» **Task details**
Omitting every picture, output the records below exactly, please.

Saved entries
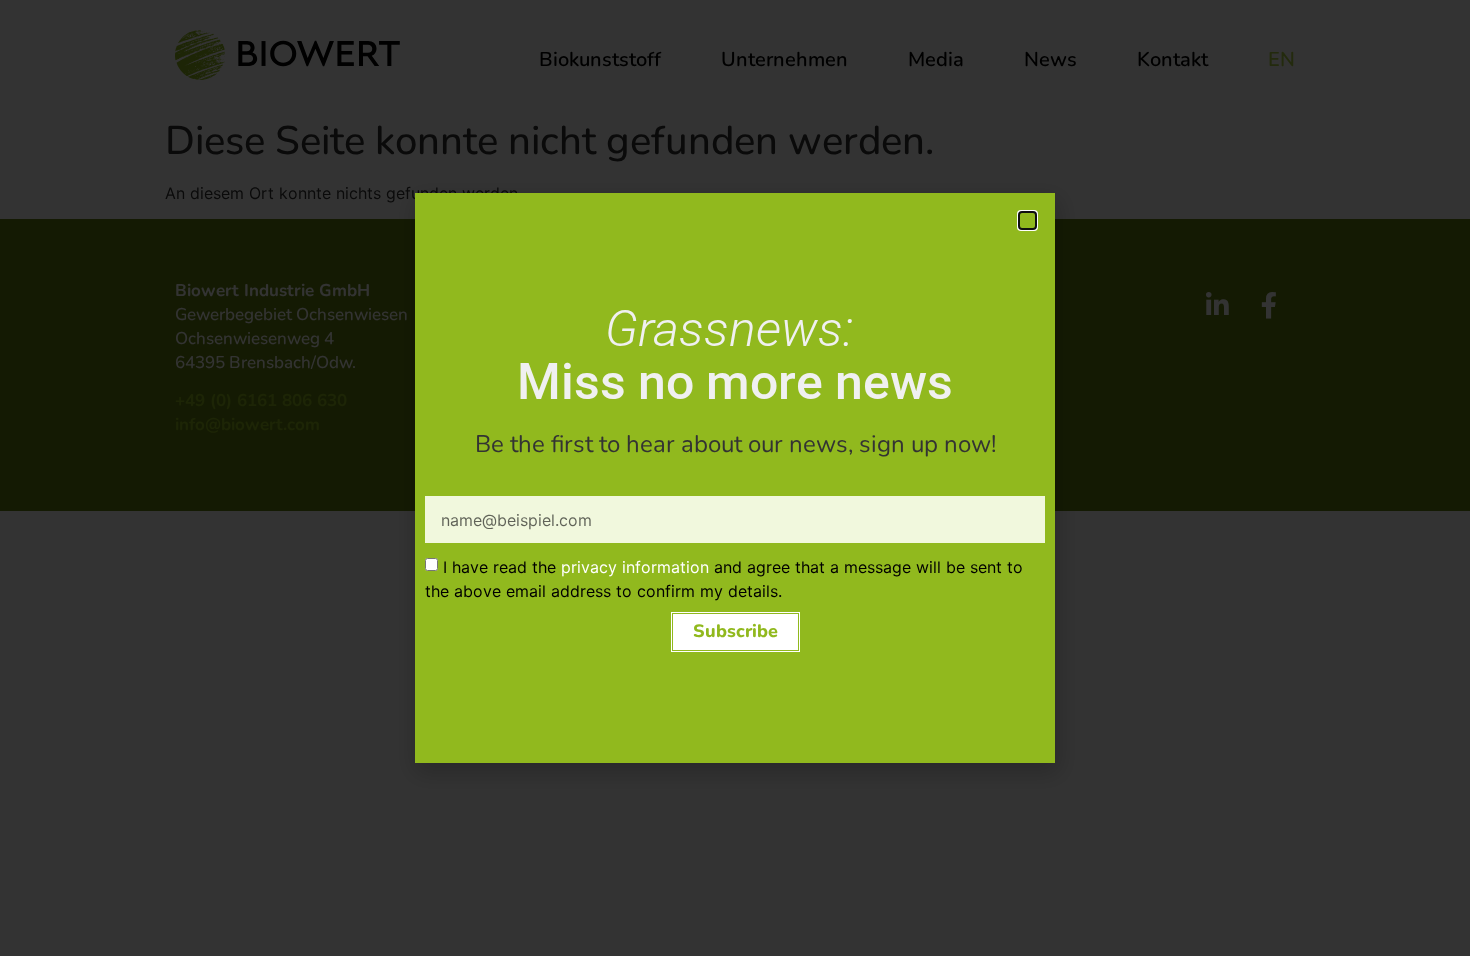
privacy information (635, 567)
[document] (735, 478)
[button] (1027, 220)
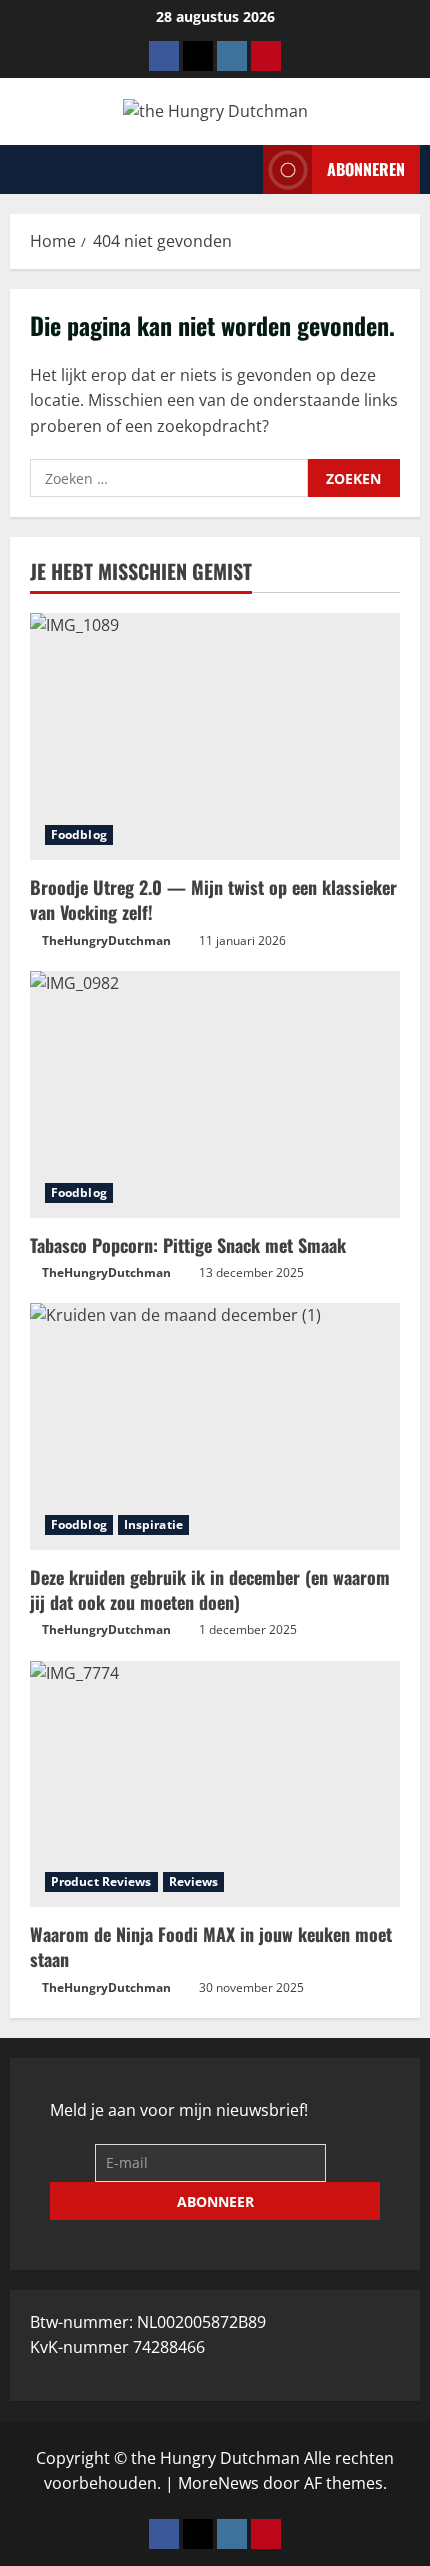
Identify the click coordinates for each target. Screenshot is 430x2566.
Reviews (194, 1881)
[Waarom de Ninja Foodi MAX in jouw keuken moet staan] (215, 1784)
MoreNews (218, 2483)
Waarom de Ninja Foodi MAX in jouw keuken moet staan (211, 1946)
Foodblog (79, 834)
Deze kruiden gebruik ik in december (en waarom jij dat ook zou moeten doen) (210, 1589)
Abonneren (366, 168)
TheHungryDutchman (106, 940)
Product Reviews (101, 1881)
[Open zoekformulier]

» **Solution**
privacy information (635, 567)
[document] (735, 478)
[button] (1027, 220)
Identify the click coordinates for each target. Screenshot is 430x2566.
Reviews (194, 1881)
[Waarom de Ninja Foodi MAX in jouw keuken moet staan] (215, 1784)
MoreNews (218, 2483)
Waarom de Ninja Foodi MAX in jouw keuken moet staan (211, 1946)
Foodblog (79, 834)
Deze kruiden gebruik ik in december (en waarom jij dat ook zou moeten doen) (210, 1589)
Abonneren (366, 168)
TheHungryDutchman (106, 940)
Product Reviews (101, 1881)
[Open zoekformulier]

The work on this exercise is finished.